Because the AV is doing it to check for malicious content being downloaded via a secure connection - content that may be exploiting security holes that have not been patched yet, or which have been patched but the user hasn't updated. It's not at all uncommon for me to be asked to look at a PC and find it has an old version of Firefox and the only user is running as a non-admin, or even more commonly to find all those nice little buttons in the system tray advising about updates to Adobe Reader, Java, and maybe a few drivers.
Many things that would take advantage of those would need to be written to disk and the AV could presumably catch them then, but how about JavaScript exploits? And how does the browser respond to writing things to disk (presumably having exclusive write access) then losing access to them?

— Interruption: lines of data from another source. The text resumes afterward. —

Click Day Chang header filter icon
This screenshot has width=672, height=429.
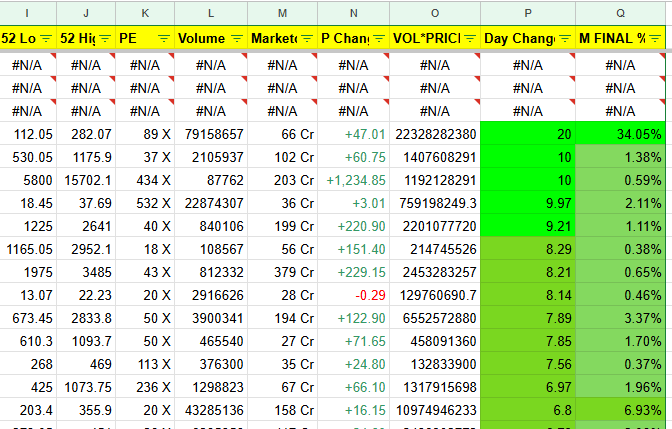563,38
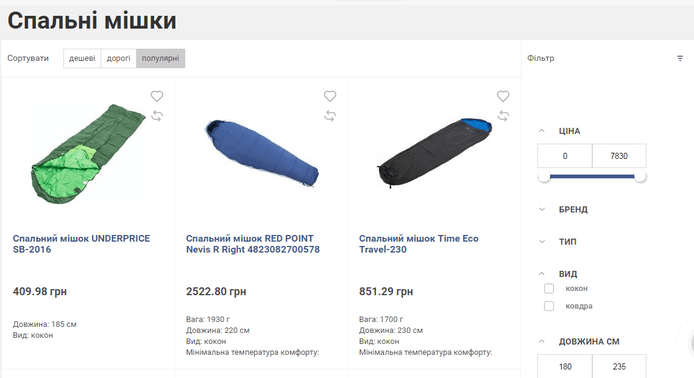Image resolution: width=694 pixels, height=378 pixels.
Task: Add UNDERPRICE SB-2016 to favorites heart
Action: click(157, 96)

There's a juggling act going on there, and I suspect it's a lot easier for an AV vendor to capture and review the network traffic as a single point of contact rather than trying to work with multiple browser and other software vendors to make sure that their software interoperates correctly with the AV.
Many things that would take advantage of those would need to be written to disk and the AV could presumably catch them then, but how about JavaScript exploits? And how does the browser respond to writing things to disk (presumably having exclusive write access) then losing access to them?
There's a juggling act going on there, and I suspect it's a lot easier for an AV vendor to capture and review the network traffic as a single point of contact rather than trying to work with multiple browser and other software vendors to make sure that their software interoperates correctly with the AV.
Is there a convenient way to check whether your Windows 10 and Firefox certificate stores contain anything that Microsoft and Mozilla didn't suppose to be there?
RCC from https://www.trustprobe.com/fs1/apps.html does iirc. It's been a while since I've used the tool and I'm not on my PC to check.
That's exactly what I had been looking for. Thank you so much!
Something similar is done by my organisation with the firewall(Fortinet/Fortiguard). We are forced to install a certificate as a trusted authority in the system store.
So as the link says if we check the issuer it shows issued by FortiGate CA. This is very annoying and needs to stop.
Pre-bundled and even purchased AV is so dramatically deleterious to PC performance that MS should kill it as public service. It gives the entire ecosystem a bad reputation and nowadays is completely unnecessary.